Task requirements: Extract every entry word for word.

Stored items:
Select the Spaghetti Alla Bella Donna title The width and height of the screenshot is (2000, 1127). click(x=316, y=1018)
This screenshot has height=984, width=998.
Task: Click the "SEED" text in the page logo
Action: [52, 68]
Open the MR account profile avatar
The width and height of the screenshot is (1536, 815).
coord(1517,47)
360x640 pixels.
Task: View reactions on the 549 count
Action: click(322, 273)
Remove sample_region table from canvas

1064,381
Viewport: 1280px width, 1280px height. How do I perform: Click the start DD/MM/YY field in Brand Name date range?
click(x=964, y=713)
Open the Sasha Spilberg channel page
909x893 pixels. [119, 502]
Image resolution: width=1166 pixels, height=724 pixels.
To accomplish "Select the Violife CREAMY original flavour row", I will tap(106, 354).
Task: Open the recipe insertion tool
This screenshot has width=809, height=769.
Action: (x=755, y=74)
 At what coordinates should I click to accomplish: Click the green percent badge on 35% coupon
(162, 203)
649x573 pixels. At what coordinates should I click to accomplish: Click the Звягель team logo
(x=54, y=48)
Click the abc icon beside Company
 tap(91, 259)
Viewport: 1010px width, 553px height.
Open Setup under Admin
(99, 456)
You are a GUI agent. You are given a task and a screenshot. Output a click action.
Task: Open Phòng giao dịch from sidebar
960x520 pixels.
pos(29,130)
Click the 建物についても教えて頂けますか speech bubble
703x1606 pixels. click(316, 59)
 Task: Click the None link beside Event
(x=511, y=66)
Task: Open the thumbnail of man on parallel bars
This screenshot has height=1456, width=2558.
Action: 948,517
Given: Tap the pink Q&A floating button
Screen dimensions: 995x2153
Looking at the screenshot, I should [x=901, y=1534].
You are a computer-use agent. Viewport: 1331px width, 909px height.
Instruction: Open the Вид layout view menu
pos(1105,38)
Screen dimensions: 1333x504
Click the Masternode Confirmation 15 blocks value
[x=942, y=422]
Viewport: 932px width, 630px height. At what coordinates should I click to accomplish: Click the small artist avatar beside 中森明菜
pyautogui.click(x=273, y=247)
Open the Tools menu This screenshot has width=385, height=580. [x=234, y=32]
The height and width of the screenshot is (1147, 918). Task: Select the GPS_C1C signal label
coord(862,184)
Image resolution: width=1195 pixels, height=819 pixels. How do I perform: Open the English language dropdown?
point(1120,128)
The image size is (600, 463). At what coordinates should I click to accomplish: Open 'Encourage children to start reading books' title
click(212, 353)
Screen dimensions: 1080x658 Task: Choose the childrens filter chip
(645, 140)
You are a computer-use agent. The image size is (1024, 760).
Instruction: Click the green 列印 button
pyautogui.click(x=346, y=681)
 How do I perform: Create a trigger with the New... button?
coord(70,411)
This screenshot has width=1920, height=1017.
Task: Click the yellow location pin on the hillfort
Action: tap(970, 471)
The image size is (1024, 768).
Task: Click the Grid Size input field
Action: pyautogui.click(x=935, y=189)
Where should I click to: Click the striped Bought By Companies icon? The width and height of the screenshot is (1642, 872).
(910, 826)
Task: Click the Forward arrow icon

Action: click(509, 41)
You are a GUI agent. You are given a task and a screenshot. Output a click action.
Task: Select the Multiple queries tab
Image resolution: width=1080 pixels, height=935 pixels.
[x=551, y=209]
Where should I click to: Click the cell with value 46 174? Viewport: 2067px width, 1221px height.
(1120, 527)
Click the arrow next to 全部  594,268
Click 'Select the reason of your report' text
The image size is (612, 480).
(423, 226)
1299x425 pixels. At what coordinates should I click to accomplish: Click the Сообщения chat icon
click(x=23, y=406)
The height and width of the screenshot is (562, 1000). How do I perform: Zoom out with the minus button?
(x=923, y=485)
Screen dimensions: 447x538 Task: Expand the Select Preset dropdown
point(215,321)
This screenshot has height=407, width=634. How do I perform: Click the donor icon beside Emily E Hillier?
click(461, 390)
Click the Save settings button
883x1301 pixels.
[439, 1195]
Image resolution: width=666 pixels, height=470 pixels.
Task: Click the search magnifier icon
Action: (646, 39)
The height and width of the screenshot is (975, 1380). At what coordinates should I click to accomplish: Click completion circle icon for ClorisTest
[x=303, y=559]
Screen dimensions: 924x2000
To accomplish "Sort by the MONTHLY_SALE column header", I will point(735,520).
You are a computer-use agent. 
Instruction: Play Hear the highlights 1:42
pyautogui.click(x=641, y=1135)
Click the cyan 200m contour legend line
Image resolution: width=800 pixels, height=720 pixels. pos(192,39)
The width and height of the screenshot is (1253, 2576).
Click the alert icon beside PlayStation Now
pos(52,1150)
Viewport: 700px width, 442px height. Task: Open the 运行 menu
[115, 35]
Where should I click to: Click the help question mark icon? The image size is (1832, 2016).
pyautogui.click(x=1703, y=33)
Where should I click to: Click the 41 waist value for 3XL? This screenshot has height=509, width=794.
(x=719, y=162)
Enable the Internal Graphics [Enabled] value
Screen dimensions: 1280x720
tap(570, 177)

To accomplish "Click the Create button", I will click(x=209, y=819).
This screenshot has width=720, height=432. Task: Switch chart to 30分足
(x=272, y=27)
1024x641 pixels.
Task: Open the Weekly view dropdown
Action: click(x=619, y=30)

Reply:
Select the Spaghetti Alla Bella Donna title The width and height of the screenshot is (2000, 1127). click(x=316, y=1018)
This screenshot has height=984, width=998.
Task: Click the "SEED" text in the page logo
Action: [52, 68]
Open the MR account profile avatar
The width and height of the screenshot is (1536, 815).
coord(1517,47)
360x640 pixels.
Task: View reactions on the 549 count
Action: click(322, 273)
Remove sample_region table from canvas

1064,381
Viewport: 1280px width, 1280px height. How do I perform: Click the start DD/MM/YY field in Brand Name date range?
click(x=964, y=713)
Open the Sasha Spilberg channel page
909x893 pixels. [119, 502]
Image resolution: width=1166 pixels, height=724 pixels.
To accomplish "Select the Violife CREAMY original flavour row", I will tap(106, 354).
Task: Open the recipe insertion tool
This screenshot has width=809, height=769.
Action: (x=755, y=74)
 At what coordinates should I click to accomplish: Click the green percent badge on 35% coupon
(162, 203)
649x573 pixels. At what coordinates should I click to accomplish: Click the Звягель team logo
(x=54, y=48)
Click the abc icon beside Company
 tap(91, 259)
Viewport: 1010px width, 553px height.
Open Setup under Admin
(99, 456)
You are a GUI agent. You are given a task and a screenshot. Output a click action.
Task: Open Phòng giao dịch from sidebar
960x520 pixels.
pos(29,130)
Click the 建物についても教えて頂けますか speech bubble
703x1606 pixels. click(316, 59)
 Task: Click the None link beside Event
(x=511, y=66)
Task: Open the thumbnail of man on parallel bars
This screenshot has height=1456, width=2558.
Action: 948,517
Given: Tap the pink Q&A floating button
Screen dimensions: 995x2153
Looking at the screenshot, I should [x=901, y=1534].
You are a computer-use agent. Viewport: 1331px width, 909px height.
Instruction: Open the Вид layout view menu
pos(1105,38)
Screen dimensions: 1333x504
Click the Masternode Confirmation 15 blocks value
[x=942, y=422]
Viewport: 932px width, 630px height. At what coordinates should I click to accomplish: Click the small artist avatar beside 中森明菜
pyautogui.click(x=273, y=247)
Open the Tools menu This screenshot has width=385, height=580. [x=234, y=32]
The height and width of the screenshot is (1147, 918). Task: Select the GPS_C1C signal label
coord(862,184)
Image resolution: width=1195 pixels, height=819 pixels. How do I perform: Open the English language dropdown?
point(1120,128)
The image size is (600, 463). At what coordinates should I click to accomplish: Open 'Encourage children to start reading books' title
click(212, 353)
Screen dimensions: 1080x658 Task: Choose the childrens filter chip
(645, 140)
You are a computer-use agent. The image size is (1024, 760).
Instruction: Click the green 列印 button
pyautogui.click(x=346, y=681)
 How do I perform: Create a trigger with the New... button?
coord(70,411)
This screenshot has width=1920, height=1017.
Task: Click the yellow location pin on the hillfort
Action: tap(970, 471)
The image size is (1024, 768).
Task: Click the Grid Size input field
Action: pyautogui.click(x=935, y=189)
Where should I click to: Click the striped Bought By Companies icon? The width and height of the screenshot is (1642, 872).
(910, 826)
Task: Click the Forward arrow icon

Action: click(509, 41)
You are a GUI agent. You are given a task and a screenshot. Output a click action.
Task: Select the Multiple queries tab
Image resolution: width=1080 pixels, height=935 pixels.
[x=551, y=209]
Where should I click to: Click the cell with value 46 174? Viewport: 2067px width, 1221px height.
(1120, 527)
Click the arrow next to 全部  594,268
Click 'Select the reason of your report' text
The image size is (612, 480).
(423, 226)
1299x425 pixels. At what coordinates should I click to accomplish: Click the Сообщения chat icon
click(x=23, y=406)
The height and width of the screenshot is (562, 1000). How do I perform: Zoom out with the minus button?
(x=923, y=485)
Screen dimensions: 447x538 Task: Expand the Select Preset dropdown
point(215,321)
This screenshot has height=407, width=634. How do I perform: Click the donor icon beside Emily E Hillier?
click(461, 390)
Click the Save settings button
883x1301 pixels.
[439, 1195]
Image resolution: width=666 pixels, height=470 pixels.
Task: Click the search magnifier icon
Action: (646, 39)
The height and width of the screenshot is (975, 1380). At what coordinates should I click to accomplish: Click completion circle icon for ClorisTest
[x=303, y=559]
Screen dimensions: 924x2000
To accomplish "Sort by the MONTHLY_SALE column header", I will point(735,520).
You are a computer-use agent. 
Instruction: Play Hear the highlights 1:42
pyautogui.click(x=641, y=1135)
Click the cyan 200m contour legend line
Image resolution: width=800 pixels, height=720 pixels. pos(192,39)
The width and height of the screenshot is (1253, 2576).
Click the alert icon beside PlayStation Now
pos(52,1150)
Viewport: 700px width, 442px height. Task: Open the 运行 menu
[115, 35]
Where should I click to: Click the help question mark icon? The image size is (1832, 2016).
pyautogui.click(x=1703, y=33)
Where should I click to: Click the 41 waist value for 3XL? This screenshot has height=509, width=794.
(x=719, y=162)
Enable the Internal Graphics [Enabled] value
Screen dimensions: 1280x720
tap(570, 177)

To accomplish "Click the Create button", I will click(x=209, y=819).
This screenshot has width=720, height=432. Task: Switch chart to 30分足
(x=272, y=27)
1024x641 pixels.
Task: Open the Weekly view dropdown
Action: click(x=619, y=30)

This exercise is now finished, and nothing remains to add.